What you have to do
Go through the data line by line from the top, retyping each exactly, and end with the line that contains "Souhlasím (888, 2382)".

Available records
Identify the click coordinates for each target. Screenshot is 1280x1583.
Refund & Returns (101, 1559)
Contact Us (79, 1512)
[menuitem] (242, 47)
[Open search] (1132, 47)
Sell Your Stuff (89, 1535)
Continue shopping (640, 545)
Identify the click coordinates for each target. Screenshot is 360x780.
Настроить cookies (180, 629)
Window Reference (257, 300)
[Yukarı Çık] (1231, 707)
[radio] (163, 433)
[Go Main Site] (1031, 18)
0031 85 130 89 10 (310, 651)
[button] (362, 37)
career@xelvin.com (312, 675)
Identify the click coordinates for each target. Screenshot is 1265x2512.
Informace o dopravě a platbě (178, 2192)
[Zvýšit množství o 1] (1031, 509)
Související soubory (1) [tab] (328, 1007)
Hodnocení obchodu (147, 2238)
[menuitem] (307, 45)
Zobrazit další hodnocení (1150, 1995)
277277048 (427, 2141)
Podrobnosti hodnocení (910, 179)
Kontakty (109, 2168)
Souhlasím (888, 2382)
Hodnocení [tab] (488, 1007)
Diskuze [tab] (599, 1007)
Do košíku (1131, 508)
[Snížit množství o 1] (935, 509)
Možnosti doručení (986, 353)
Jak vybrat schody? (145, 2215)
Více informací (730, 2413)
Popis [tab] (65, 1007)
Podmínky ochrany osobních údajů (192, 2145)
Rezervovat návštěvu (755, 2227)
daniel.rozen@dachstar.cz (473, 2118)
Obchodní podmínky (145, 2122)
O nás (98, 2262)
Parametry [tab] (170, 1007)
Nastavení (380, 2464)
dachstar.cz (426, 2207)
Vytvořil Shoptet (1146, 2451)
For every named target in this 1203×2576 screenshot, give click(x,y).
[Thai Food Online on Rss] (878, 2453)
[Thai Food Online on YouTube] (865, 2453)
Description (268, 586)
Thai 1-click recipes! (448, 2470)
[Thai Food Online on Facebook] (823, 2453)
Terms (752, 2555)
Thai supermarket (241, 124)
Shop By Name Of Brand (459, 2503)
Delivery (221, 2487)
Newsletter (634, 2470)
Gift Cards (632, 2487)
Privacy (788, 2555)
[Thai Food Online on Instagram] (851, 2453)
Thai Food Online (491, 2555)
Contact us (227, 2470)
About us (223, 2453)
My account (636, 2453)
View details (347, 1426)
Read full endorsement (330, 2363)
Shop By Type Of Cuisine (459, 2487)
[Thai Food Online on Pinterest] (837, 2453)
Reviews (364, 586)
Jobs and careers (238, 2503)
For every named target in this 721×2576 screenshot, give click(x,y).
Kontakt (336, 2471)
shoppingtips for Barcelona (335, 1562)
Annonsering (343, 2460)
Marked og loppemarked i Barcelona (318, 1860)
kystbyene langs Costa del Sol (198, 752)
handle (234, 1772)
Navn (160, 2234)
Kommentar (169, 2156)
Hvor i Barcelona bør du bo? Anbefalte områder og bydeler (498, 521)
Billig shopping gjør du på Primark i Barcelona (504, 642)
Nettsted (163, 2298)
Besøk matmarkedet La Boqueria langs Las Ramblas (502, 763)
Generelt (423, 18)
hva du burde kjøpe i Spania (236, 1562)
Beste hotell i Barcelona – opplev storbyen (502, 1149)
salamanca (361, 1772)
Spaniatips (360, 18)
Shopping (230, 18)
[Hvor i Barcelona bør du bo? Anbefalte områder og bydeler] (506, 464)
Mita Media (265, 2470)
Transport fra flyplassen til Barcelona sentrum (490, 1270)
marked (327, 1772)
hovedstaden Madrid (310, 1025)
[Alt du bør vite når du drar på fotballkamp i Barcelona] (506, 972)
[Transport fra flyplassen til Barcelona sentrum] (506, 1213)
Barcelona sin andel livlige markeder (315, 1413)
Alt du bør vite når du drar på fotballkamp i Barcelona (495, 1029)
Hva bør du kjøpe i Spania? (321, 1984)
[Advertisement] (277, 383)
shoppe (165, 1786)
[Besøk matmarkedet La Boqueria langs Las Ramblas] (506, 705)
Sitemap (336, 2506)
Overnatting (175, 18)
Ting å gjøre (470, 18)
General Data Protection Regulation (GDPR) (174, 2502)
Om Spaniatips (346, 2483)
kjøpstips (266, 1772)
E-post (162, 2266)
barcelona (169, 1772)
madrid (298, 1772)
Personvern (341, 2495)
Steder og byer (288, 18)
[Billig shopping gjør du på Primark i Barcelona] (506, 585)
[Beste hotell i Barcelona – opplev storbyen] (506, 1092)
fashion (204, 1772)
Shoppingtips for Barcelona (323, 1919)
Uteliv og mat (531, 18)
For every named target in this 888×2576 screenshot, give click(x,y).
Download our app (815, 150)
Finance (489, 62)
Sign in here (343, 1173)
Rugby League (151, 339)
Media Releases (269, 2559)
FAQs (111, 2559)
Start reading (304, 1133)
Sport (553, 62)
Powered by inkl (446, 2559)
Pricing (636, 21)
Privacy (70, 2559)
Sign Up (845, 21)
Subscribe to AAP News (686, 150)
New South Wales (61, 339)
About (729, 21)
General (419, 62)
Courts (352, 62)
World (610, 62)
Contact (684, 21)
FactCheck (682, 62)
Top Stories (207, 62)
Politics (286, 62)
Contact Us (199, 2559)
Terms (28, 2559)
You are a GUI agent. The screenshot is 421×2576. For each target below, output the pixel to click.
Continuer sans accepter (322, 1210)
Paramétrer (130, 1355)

Result of the exercise
Identify the click coordinates for each target. Screenshot is 1280x1583.
Refund & Returns (101, 1559)
Contact Us (79, 1512)
[menuitem] (242, 47)
[Open search] (1132, 47)
Sell Your Stuff (89, 1535)
Continue shopping (640, 545)
Identify the click coordinates for each target. Screenshot is 360x780.
Настроить cookies (180, 629)
Window Reference (257, 300)
[Yukarı Çık] (1231, 707)
[radio] (163, 433)
[Go Main Site] (1031, 18)
0031 85 130 89 10 (310, 651)
[button] (362, 37)
career@xelvin.com (312, 675)
Identify the click coordinates for each target. Screenshot is 1265x2512.
Informace o dopravě a platbě (178, 2192)
[Zvýšit množství o 1] (1031, 509)
Související soubory (1) [tab] (328, 1007)
Hodnocení obchodu (147, 2238)
[menuitem] (307, 45)
Zobrazit další hodnocení (1150, 1995)
277277048 (427, 2141)
Podrobnosti hodnocení (910, 179)
Kontakty (109, 2168)
Souhlasím (888, 2382)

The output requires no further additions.